▶ _PROBLEM STATEMENT_: Hand back the entries below exactly.

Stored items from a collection
===
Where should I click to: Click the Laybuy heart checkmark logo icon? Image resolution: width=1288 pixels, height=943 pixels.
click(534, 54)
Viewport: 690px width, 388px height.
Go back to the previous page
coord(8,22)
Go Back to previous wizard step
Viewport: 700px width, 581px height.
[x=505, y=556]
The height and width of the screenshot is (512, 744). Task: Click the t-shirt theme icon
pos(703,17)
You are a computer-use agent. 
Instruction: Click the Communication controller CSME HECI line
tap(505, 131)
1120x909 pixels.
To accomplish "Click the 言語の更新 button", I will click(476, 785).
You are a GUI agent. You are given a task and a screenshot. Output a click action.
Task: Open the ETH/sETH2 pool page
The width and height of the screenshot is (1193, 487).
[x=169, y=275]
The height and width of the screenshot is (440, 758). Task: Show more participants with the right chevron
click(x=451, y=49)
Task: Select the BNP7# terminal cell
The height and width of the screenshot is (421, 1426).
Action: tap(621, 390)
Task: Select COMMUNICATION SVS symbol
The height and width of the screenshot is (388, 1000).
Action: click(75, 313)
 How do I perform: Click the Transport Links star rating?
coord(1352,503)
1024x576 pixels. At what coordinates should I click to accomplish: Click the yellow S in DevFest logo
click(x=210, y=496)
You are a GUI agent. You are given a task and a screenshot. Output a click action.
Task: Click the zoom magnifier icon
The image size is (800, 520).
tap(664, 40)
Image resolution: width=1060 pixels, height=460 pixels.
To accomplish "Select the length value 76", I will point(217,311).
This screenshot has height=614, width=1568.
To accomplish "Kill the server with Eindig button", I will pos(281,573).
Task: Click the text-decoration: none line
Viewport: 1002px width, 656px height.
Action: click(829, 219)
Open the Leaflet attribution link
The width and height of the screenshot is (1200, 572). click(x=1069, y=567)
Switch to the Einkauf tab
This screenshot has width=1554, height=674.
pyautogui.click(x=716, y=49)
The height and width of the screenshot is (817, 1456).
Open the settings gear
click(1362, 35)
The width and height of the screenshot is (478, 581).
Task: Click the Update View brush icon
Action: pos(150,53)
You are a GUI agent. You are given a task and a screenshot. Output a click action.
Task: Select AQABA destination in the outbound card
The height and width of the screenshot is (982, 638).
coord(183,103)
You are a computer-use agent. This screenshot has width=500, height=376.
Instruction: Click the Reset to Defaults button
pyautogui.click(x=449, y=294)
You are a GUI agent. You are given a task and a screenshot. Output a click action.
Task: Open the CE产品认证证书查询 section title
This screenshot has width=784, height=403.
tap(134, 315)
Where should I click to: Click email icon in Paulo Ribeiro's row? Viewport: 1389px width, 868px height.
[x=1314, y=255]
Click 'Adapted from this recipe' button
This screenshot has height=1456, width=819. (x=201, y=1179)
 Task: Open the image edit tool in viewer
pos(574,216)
===
▶ _SOLUTION TO THIS PROBLEM_:
Where should I click to: Click the Laybuy heart checkmark logo icon? Image resolution: width=1288 pixels, height=943 pixels.
click(534, 54)
Viewport: 690px width, 388px height.
Go back to the previous page
coord(8,22)
Go Back to previous wizard step
Viewport: 700px width, 581px height.
[x=505, y=556]
The height and width of the screenshot is (512, 744). Task: Click the t-shirt theme icon
pos(703,17)
You are a computer-use agent. 
Instruction: Click the Communication controller CSME HECI line
tap(505, 131)
1120x909 pixels.
To accomplish "Click the 言語の更新 button", I will click(476, 785).
You are a GUI agent. You are given a task and a screenshot. Output a click action.
Task: Open the ETH/sETH2 pool page
The width and height of the screenshot is (1193, 487).
[x=169, y=275]
The height and width of the screenshot is (440, 758). Task: Show more participants with the right chevron
click(x=451, y=49)
Task: Select the BNP7# terminal cell
The height and width of the screenshot is (421, 1426).
Action: tap(621, 390)
Task: Select COMMUNICATION SVS symbol
The height and width of the screenshot is (388, 1000).
Action: click(75, 313)
 How do I perform: Click the Transport Links star rating?
coord(1352,503)
1024x576 pixels. At what coordinates should I click to accomplish: Click the yellow S in DevFest logo
click(x=210, y=496)
You are a GUI agent. You are given a task and a screenshot. Output a click action.
Task: Click the zoom magnifier icon
The image size is (800, 520).
tap(664, 40)
Image resolution: width=1060 pixels, height=460 pixels.
To accomplish "Select the length value 76", I will point(217,311).
This screenshot has height=614, width=1568.
To accomplish "Kill the server with Eindig button", I will pos(281,573).
Task: Click the text-decoration: none line
Viewport: 1002px width, 656px height.
Action: click(829, 219)
Open the Leaflet attribution link
The width and height of the screenshot is (1200, 572). click(x=1069, y=567)
Switch to the Einkauf tab
This screenshot has width=1554, height=674.
pyautogui.click(x=716, y=49)
The height and width of the screenshot is (817, 1456).
Open the settings gear
click(1362, 35)
The width and height of the screenshot is (478, 581).
Task: Click the Update View brush icon
Action: pos(150,53)
You are a GUI agent. You are given a task and a screenshot. Output a click action.
Task: Select AQABA destination in the outbound card
The height and width of the screenshot is (982, 638).
coord(183,103)
You are a computer-use agent. This screenshot has width=500, height=376.
Instruction: Click the Reset to Defaults button
pyautogui.click(x=449, y=294)
You are a GUI agent. You are given a task and a screenshot. Output a click action.
Task: Open the CE产品认证证书查询 section title
This screenshot has width=784, height=403.
tap(134, 315)
Where should I click to: Click email icon in Paulo Ribeiro's row? Viewport: 1389px width, 868px height.
[x=1314, y=255]
Click 'Adapted from this recipe' button
This screenshot has height=1456, width=819. (x=201, y=1179)
 Task: Open the image edit tool in viewer
pos(574,216)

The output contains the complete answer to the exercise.